_Records for the task:_
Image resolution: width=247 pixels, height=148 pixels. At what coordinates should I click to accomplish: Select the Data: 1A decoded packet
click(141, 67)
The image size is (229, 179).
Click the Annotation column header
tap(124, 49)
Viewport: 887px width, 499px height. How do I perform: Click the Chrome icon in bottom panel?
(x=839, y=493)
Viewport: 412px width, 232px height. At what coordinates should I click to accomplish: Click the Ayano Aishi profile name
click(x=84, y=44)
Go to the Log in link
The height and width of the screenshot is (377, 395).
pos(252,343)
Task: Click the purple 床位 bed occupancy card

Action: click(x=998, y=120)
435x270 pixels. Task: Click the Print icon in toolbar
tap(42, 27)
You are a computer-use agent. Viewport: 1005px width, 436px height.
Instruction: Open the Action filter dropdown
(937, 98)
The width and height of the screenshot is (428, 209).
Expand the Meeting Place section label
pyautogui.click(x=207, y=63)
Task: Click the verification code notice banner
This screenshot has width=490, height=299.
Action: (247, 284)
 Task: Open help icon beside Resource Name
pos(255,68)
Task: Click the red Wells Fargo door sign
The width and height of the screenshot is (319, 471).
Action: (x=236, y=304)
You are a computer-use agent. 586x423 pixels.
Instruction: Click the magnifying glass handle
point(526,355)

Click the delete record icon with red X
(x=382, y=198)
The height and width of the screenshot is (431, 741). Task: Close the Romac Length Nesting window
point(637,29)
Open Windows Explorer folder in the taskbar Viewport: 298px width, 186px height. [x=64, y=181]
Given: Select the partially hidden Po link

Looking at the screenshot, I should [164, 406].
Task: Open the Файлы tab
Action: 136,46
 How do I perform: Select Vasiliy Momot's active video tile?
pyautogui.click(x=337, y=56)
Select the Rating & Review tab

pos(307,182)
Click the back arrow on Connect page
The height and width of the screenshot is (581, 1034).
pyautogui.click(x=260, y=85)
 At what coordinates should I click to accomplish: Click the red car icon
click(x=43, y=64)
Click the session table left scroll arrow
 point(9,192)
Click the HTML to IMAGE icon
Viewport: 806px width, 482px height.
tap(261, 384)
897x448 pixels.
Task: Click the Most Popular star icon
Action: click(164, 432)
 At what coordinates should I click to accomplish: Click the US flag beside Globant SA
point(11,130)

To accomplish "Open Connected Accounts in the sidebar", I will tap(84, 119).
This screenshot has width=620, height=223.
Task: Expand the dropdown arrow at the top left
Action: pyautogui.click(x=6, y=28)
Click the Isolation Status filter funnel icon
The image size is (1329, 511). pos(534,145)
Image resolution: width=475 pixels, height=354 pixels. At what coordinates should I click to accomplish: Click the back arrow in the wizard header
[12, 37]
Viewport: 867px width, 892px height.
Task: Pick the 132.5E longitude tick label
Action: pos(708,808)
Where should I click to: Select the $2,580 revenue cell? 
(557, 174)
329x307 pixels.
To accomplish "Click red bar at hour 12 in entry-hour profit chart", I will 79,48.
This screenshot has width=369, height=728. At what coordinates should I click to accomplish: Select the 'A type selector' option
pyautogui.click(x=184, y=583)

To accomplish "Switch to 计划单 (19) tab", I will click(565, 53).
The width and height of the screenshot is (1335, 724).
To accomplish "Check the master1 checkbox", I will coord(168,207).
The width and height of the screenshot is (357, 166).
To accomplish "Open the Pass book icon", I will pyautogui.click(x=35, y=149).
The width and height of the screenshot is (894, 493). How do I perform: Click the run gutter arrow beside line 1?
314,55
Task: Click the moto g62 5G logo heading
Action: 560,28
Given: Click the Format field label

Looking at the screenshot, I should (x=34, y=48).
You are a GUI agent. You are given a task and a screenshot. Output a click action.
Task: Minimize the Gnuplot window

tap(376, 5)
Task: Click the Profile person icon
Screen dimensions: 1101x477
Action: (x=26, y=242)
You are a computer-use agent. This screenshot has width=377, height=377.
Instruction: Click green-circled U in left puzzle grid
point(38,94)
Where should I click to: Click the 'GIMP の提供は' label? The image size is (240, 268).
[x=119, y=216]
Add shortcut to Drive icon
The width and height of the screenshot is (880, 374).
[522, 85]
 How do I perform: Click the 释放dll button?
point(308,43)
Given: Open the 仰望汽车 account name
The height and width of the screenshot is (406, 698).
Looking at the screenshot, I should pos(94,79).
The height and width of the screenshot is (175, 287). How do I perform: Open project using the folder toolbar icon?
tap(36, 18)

_Task directions:_ Exactly as given, please retype all the entries.

_Response below:_
Image resolution: width=247 pixels, height=148 pixels. At what coordinates should I click to accomplish: Select the Data: 1A decoded packet
click(141, 67)
The image size is (229, 179).
Click the Annotation column header
tap(124, 49)
Viewport: 887px width, 499px height. How do I perform: Click the Chrome icon in bottom panel?
(x=839, y=493)
Viewport: 412px width, 232px height. At what coordinates should I click to accomplish: Click the Ayano Aishi profile name
click(x=84, y=44)
Go to the Log in link
The height and width of the screenshot is (377, 395).
pos(252,343)
Task: Click the purple 床位 bed occupancy card

Action: click(x=998, y=120)
435x270 pixels. Task: Click the Print icon in toolbar
tap(42, 27)
You are a computer-use agent. Viewport: 1005px width, 436px height.
Instruction: Open the Action filter dropdown
(937, 98)
The width and height of the screenshot is (428, 209).
Expand the Meeting Place section label
pyautogui.click(x=207, y=63)
Task: Click the verification code notice banner
This screenshot has width=490, height=299.
Action: (247, 284)
 Task: Open help icon beside Resource Name
pos(255,68)
Task: Click the red Wells Fargo door sign
The width and height of the screenshot is (319, 471).
Action: (x=236, y=304)
You are a computer-use agent. 586x423 pixels.
Instruction: Click the magnifying glass handle
point(526,355)

Click the delete record icon with red X
(x=382, y=198)
The height and width of the screenshot is (431, 741). Task: Close the Romac Length Nesting window
point(637,29)
Open Windows Explorer folder in the taskbar Viewport: 298px width, 186px height. [x=64, y=181]
Given: Select the partially hidden Po link

Looking at the screenshot, I should [164, 406].
Task: Open the Файлы tab
Action: 136,46
 How do I perform: Select Vasiliy Momot's active video tile?
pyautogui.click(x=337, y=56)
Select the Rating & Review tab

pos(307,182)
Click the back arrow on Connect page
The height and width of the screenshot is (581, 1034).
pyautogui.click(x=260, y=85)
 At what coordinates should I click to accomplish: Click the red car icon
click(x=43, y=64)
Click the session table left scroll arrow
 point(9,192)
Click the HTML to IMAGE icon
Viewport: 806px width, 482px height.
tap(261, 384)
897x448 pixels.
Task: Click the Most Popular star icon
Action: click(164, 432)
 At what coordinates should I click to accomplish: Click the US flag beside Globant SA
point(11,130)

To accomplish "Open Connected Accounts in the sidebar", I will tap(84, 119).
This screenshot has width=620, height=223.
Task: Expand the dropdown arrow at the top left
Action: pyautogui.click(x=6, y=28)
Click the Isolation Status filter funnel icon
The image size is (1329, 511). pos(534,145)
Image resolution: width=475 pixels, height=354 pixels. At what coordinates should I click to accomplish: Click the back arrow in the wizard header
[12, 37]
Viewport: 867px width, 892px height.
Task: Pick the 132.5E longitude tick label
Action: pos(708,808)
Where should I click to: Select the $2,580 revenue cell? 
(557, 174)
329x307 pixels.
To accomplish "Click red bar at hour 12 in entry-hour profit chart", I will 79,48.
This screenshot has width=369, height=728. At what coordinates should I click to accomplish: Select the 'A type selector' option
pyautogui.click(x=184, y=583)

To accomplish "Switch to 计划单 (19) tab", I will click(565, 53).
The width and height of the screenshot is (1335, 724).
To accomplish "Check the master1 checkbox", I will coord(168,207).
The width and height of the screenshot is (357, 166).
To accomplish "Open the Pass book icon", I will pyautogui.click(x=35, y=149).
The width and height of the screenshot is (894, 493). How do I perform: Click the run gutter arrow beside line 1?
314,55
Task: Click the moto g62 5G logo heading
Action: 560,28
Given: Click the Format field label

Looking at the screenshot, I should (x=34, y=48).
You are a GUI agent. You are given a task and a screenshot. Output a click action.
Task: Minimize the Gnuplot window

tap(376, 5)
Task: Click the Profile person icon
Screen dimensions: 1101x477
Action: (x=26, y=242)
You are a computer-use agent. This screenshot has width=377, height=377.
Instruction: Click green-circled U in left puzzle grid
point(38,94)
Where should I click to: Click the 'GIMP の提供は' label? The image size is (240, 268).
[x=119, y=216]
Add shortcut to Drive icon
The width and height of the screenshot is (880, 374).
[522, 85]
 How do I perform: Click the 释放dll button?
point(308,43)
Given: Open the 仰望汽车 account name
The height and width of the screenshot is (406, 698).
Looking at the screenshot, I should pos(94,79).
The height and width of the screenshot is (175, 287). How do I perform: Open project using the folder toolbar icon?
tap(36, 18)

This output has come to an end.